[DATA Boundary: Start]

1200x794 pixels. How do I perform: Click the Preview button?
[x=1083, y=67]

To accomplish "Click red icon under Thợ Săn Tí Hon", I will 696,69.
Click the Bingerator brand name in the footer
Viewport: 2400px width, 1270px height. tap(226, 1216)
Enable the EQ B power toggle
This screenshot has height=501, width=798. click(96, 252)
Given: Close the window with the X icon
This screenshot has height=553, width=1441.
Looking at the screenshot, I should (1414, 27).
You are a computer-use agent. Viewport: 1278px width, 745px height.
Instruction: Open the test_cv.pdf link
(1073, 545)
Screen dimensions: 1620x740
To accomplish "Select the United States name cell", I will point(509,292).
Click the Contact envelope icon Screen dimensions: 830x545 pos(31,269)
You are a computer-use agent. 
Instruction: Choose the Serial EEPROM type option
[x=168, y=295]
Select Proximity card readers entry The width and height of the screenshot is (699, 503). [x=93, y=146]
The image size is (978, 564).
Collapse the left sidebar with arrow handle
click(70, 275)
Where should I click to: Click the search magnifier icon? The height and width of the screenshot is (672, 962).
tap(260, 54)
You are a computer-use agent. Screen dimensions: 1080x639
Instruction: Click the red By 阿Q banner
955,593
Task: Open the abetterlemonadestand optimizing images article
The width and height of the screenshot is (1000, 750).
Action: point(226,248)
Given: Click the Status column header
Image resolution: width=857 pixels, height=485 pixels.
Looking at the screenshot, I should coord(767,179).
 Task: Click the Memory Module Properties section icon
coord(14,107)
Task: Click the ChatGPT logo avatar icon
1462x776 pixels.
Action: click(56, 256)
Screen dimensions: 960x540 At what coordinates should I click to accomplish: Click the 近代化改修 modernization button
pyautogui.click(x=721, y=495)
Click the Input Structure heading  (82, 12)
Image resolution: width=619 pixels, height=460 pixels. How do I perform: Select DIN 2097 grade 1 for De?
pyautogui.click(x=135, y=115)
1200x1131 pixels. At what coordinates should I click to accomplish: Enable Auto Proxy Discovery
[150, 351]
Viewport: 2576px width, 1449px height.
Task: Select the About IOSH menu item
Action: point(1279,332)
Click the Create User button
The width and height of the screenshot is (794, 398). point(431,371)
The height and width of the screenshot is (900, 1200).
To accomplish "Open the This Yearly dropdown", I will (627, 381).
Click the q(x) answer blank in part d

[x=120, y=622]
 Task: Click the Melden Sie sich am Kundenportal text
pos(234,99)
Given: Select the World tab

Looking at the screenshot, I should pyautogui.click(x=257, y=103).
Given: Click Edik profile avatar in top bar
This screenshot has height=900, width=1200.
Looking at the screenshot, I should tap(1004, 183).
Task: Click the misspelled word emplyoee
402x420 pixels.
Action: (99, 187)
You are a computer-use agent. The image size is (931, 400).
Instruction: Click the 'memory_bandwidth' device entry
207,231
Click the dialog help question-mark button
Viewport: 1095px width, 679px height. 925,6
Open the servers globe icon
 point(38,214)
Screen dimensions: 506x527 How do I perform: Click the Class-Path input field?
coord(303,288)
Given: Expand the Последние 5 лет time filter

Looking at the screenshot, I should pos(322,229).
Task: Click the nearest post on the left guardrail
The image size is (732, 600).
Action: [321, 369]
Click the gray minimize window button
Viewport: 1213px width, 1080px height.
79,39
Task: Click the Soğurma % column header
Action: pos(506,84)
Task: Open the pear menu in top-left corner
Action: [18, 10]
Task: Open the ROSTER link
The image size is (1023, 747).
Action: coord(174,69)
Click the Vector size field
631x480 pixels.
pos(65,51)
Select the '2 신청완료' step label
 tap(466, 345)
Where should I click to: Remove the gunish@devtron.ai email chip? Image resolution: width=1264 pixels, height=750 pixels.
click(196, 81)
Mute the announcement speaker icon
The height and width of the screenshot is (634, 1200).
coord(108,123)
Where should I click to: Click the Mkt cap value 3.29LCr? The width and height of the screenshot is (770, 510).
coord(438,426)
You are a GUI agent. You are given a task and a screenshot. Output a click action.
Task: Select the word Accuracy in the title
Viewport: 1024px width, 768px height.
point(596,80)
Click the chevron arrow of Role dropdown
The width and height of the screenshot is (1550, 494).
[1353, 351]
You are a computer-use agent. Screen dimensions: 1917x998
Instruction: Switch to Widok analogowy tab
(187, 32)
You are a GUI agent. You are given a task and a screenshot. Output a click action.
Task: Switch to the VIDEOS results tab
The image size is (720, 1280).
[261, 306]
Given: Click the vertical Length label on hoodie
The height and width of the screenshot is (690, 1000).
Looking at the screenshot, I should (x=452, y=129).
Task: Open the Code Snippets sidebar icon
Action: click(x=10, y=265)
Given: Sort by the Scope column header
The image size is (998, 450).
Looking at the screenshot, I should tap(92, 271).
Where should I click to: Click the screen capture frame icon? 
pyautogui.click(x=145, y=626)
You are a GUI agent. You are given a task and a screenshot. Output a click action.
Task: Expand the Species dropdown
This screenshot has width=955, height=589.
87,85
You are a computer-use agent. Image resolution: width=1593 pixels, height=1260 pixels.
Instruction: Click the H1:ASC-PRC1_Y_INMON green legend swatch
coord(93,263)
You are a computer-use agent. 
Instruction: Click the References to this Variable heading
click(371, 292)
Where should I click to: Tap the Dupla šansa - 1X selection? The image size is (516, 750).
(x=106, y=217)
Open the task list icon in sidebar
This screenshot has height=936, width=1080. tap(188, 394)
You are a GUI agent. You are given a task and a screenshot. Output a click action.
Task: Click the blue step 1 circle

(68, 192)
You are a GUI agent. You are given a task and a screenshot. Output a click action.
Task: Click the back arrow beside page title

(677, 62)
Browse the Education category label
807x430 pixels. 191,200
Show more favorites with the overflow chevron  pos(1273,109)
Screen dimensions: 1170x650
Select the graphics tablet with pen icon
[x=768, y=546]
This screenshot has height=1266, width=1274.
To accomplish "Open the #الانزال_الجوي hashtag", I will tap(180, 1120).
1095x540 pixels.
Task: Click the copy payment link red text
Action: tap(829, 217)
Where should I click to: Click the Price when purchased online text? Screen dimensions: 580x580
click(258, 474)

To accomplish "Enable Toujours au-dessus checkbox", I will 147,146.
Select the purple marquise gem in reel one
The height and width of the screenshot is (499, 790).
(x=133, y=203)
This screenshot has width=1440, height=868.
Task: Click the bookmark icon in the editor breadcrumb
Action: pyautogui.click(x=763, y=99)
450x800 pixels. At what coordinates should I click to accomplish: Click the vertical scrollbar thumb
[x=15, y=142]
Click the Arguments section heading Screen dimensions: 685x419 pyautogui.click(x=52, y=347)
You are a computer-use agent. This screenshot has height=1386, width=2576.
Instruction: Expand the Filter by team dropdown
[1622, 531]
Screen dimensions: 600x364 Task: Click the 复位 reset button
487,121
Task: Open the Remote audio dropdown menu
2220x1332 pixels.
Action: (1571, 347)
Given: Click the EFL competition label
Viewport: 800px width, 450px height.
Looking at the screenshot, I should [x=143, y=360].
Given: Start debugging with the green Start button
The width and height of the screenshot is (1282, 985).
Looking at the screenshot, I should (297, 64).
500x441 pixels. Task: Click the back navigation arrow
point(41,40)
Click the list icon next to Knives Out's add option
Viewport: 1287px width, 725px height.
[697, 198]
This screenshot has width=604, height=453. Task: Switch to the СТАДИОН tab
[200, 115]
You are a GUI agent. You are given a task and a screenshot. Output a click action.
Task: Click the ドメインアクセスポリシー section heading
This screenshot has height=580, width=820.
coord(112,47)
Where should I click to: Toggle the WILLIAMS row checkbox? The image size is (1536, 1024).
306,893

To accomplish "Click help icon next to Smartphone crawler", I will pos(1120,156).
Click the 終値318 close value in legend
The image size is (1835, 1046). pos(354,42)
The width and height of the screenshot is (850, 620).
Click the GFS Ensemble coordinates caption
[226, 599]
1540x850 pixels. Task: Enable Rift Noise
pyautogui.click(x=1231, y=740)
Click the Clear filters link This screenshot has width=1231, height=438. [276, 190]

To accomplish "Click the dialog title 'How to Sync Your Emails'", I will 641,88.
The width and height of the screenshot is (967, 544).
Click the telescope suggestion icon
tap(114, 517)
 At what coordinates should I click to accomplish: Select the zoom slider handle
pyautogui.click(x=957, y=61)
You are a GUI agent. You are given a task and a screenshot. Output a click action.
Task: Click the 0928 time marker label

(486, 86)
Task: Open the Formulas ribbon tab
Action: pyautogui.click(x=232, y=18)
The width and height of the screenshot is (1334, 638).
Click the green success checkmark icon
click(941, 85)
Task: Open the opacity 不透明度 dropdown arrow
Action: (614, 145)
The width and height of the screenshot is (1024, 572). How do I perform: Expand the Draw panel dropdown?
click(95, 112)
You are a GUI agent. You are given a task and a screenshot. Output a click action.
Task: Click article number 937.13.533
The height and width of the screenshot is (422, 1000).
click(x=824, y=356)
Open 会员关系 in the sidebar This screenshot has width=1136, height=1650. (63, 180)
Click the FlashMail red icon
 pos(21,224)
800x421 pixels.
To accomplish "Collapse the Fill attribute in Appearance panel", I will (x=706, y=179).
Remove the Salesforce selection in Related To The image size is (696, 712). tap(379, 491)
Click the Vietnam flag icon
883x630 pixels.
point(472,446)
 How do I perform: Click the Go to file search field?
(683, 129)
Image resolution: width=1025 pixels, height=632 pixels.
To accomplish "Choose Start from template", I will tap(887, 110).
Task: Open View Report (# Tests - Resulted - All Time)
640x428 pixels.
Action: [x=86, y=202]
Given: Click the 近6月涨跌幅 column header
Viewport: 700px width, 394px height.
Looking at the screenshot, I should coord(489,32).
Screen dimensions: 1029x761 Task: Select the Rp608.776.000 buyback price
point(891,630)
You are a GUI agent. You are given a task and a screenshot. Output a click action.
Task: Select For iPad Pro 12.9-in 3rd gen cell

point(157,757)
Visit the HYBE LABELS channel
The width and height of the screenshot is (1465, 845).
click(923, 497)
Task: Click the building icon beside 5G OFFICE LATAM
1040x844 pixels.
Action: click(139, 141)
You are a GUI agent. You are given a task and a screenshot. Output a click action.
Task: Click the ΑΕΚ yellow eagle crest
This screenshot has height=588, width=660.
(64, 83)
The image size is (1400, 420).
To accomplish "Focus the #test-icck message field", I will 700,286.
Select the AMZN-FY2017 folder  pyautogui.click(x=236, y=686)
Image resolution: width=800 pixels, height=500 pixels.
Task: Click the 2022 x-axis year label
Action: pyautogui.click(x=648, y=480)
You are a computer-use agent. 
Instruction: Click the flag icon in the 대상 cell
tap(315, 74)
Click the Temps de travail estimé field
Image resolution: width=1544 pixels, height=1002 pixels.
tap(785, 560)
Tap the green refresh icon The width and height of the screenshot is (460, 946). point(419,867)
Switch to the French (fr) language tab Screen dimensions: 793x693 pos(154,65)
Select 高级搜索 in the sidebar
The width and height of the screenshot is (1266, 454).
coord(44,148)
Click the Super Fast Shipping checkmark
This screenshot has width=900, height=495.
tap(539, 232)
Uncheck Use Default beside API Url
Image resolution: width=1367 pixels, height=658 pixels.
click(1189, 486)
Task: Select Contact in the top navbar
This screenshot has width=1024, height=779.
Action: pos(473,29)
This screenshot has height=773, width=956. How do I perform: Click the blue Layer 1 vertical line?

[DATA Boundary: End]

WORK TO BE COMPLETED =>
From the material above, retype precisely the lines between the line holding "Click the Arguments" and the line holding "Task: Click the ドメインアクセスポリシー section heading", inclusive, and nothing beyond them.

OUTPUT FOR THIS EXERCISE =>
Click the Arguments section heading Screen dimensions: 685x419 pyautogui.click(x=52, y=347)
You are a computer-use agent. This screenshot has height=1386, width=2576.
Instruction: Expand the Filter by team dropdown
[1622, 531]
Screen dimensions: 600x364 Task: Click the 复位 reset button
487,121
Task: Open the Remote audio dropdown menu
2220x1332 pixels.
Action: (1571, 347)
Given: Click the EFL competition label
Viewport: 800px width, 450px height.
Looking at the screenshot, I should [x=143, y=360].
Given: Start debugging with the green Start button
The width and height of the screenshot is (1282, 985).
Looking at the screenshot, I should (297, 64).
500x441 pixels. Task: Click the back navigation arrow
point(41,40)
Click the list icon next to Knives Out's add option
Viewport: 1287px width, 725px height.
[697, 198]
This screenshot has width=604, height=453. Task: Switch to the СТАДИОН tab
[200, 115]
You are a GUI agent. You are given a task and a screenshot. Output a click action.
Task: Click the ドメインアクセスポリシー section heading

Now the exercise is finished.